Communication between business units is essential to best plan this type of compliance work, and that lesson is also evident in another feature in this issue, "Communicate and Aggregate," which covers the role of risk management and straight-through processing demands on data managers. The list of criteria that financial firms now have to meet risk and STP needs is growing, says David Lecompte of service provider SIX Financial Information. And having the most up-to-date communication standards – such as the ISO 20022 protocol – underlying the infrastructure being built for both risk management and regulatory compliance is just like putting fiber-optic cable under the street. Both actions make better communication possible.

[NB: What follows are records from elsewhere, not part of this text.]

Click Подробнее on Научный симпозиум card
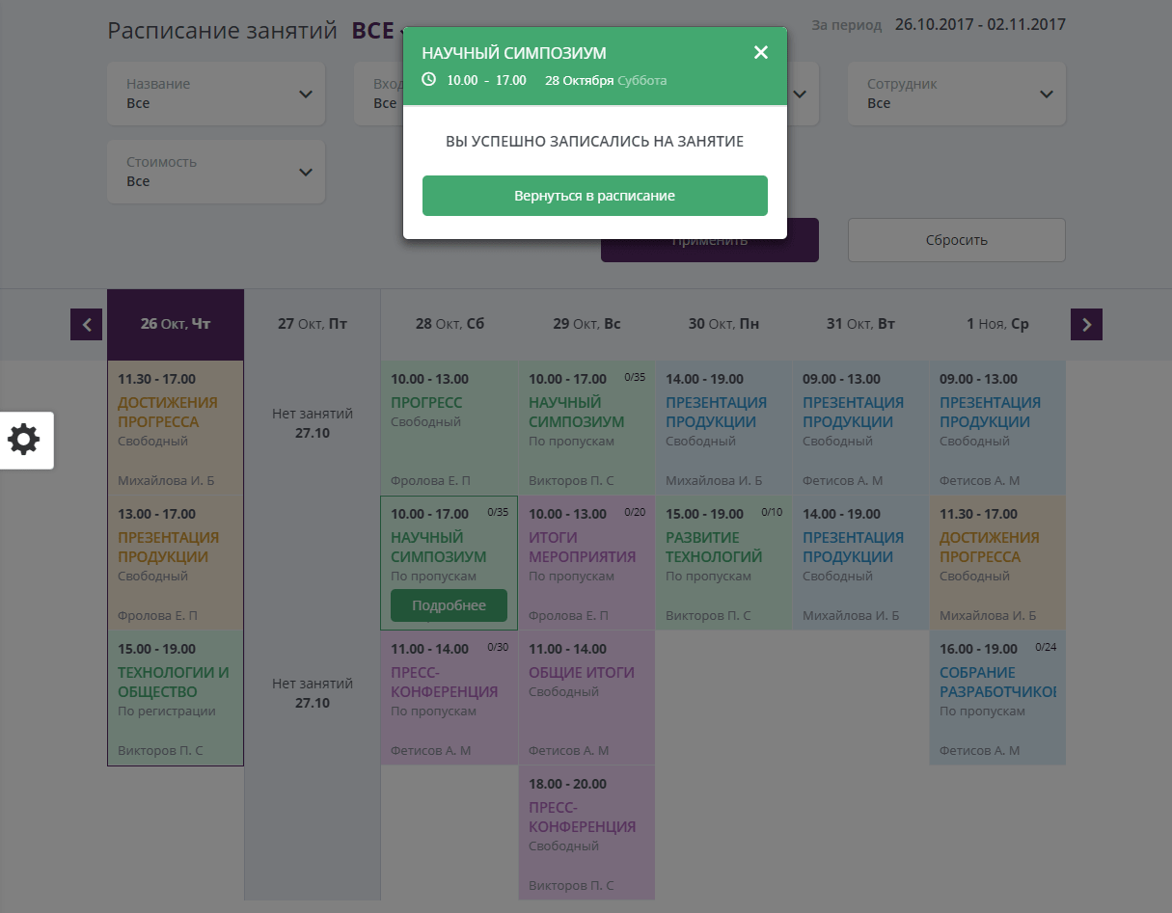Viewport: 1172px width, 913px height. [x=449, y=605]
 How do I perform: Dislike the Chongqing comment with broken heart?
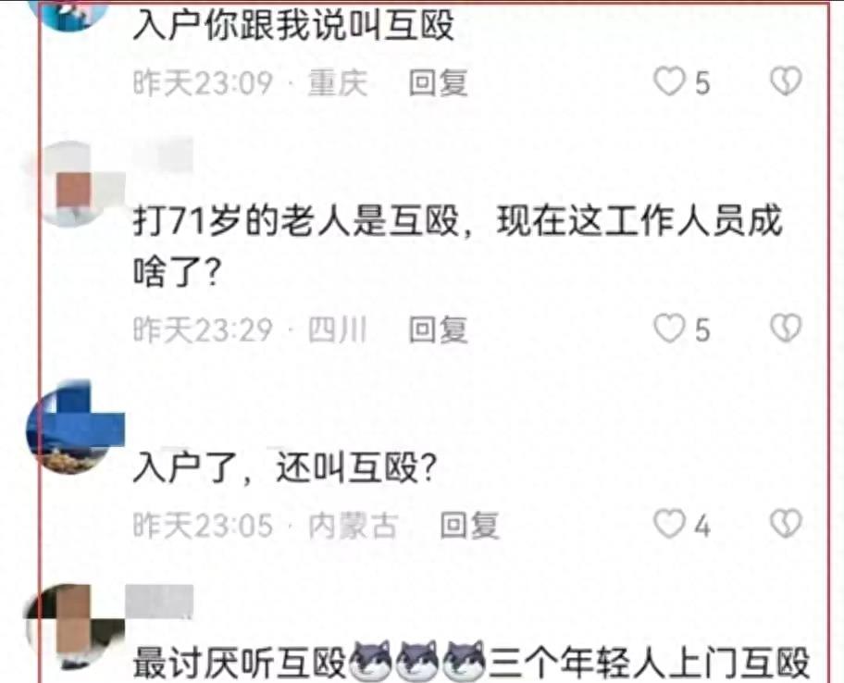point(786,81)
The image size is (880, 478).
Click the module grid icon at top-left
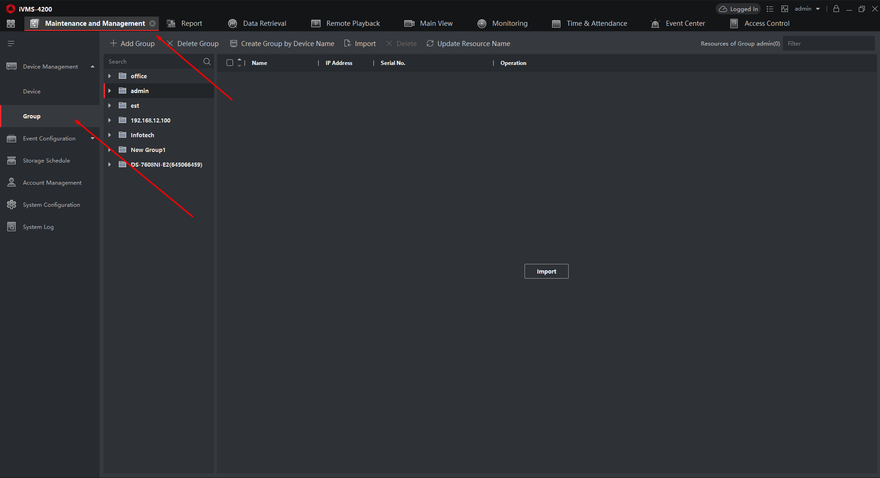tap(11, 23)
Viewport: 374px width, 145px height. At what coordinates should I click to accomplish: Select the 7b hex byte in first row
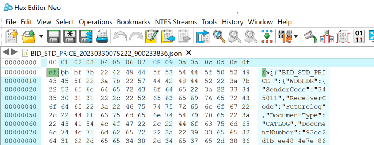(x=90, y=72)
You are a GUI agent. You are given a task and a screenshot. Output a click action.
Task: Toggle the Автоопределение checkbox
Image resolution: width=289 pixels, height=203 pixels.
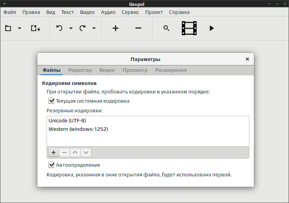tap(51, 165)
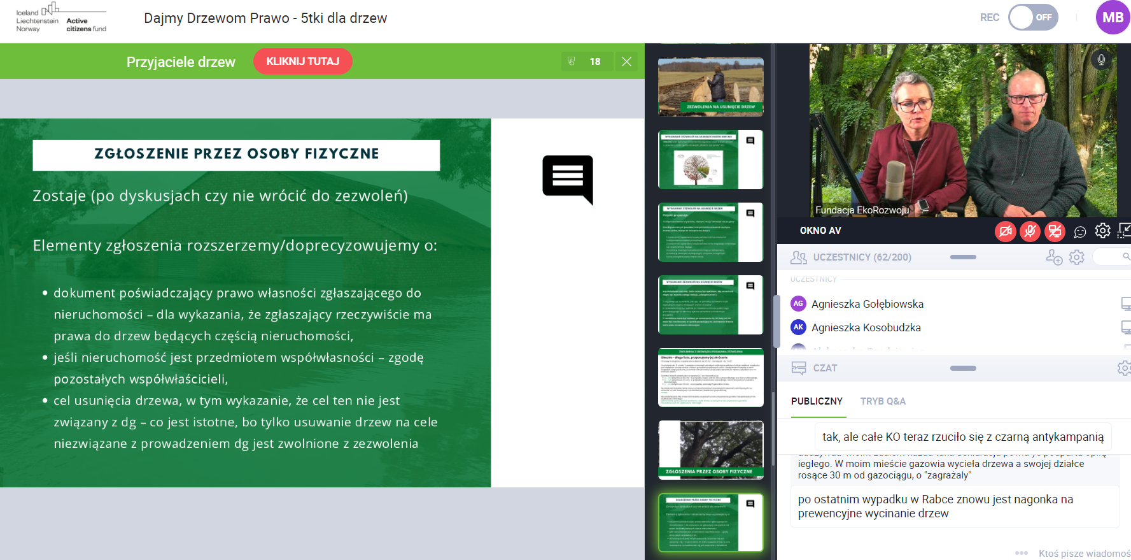
Task: Open the tree felling photo slide thumbnail
Action: coord(710,87)
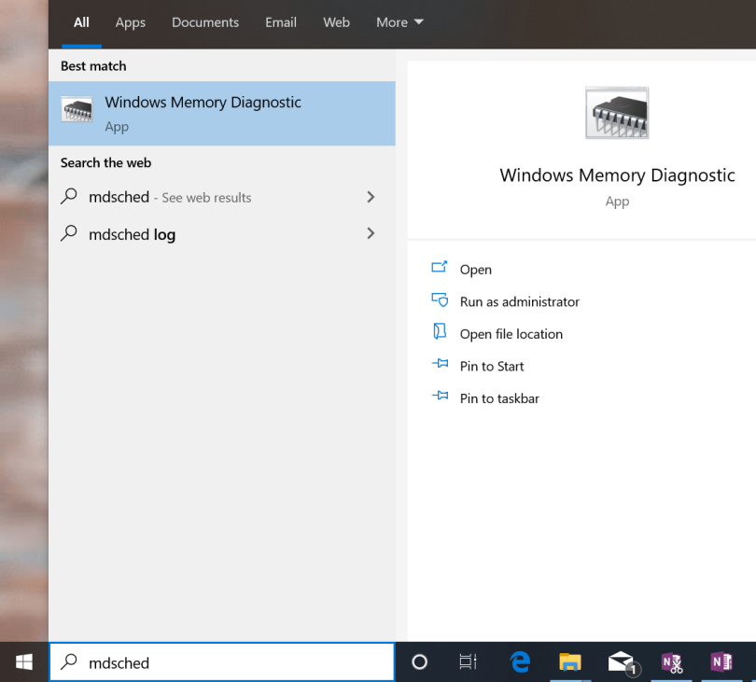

Lecompte also tells us in this story that the LEI is "the tip of the iceberg" for better risk management through better data management. In "Identification Breakdown?", we look at whether that iceberg has some cracks in it, as compliance professionals in the industry relate concerns about accuracy and the completeness of registrations, as well as the compatibility of LEIs being set in multiple local operating units worldwide. It's these sorts of concerns that spawned the column mentioned earlier, which asked whether problems with the LEI could really be opportunities to make the identifier more trustworthy and accurate.
The common thread in all the data issues examined in this issue is that problems – even if they rise to the level where they can be called crises – are creating opportunities that data operations professionals are, or should be, catching on to. A look through the news pages of this issue, especially when it comes to LEI, finds some examples of firms doing so – as a defense against money laundering and to collect relationship and hierarchical data.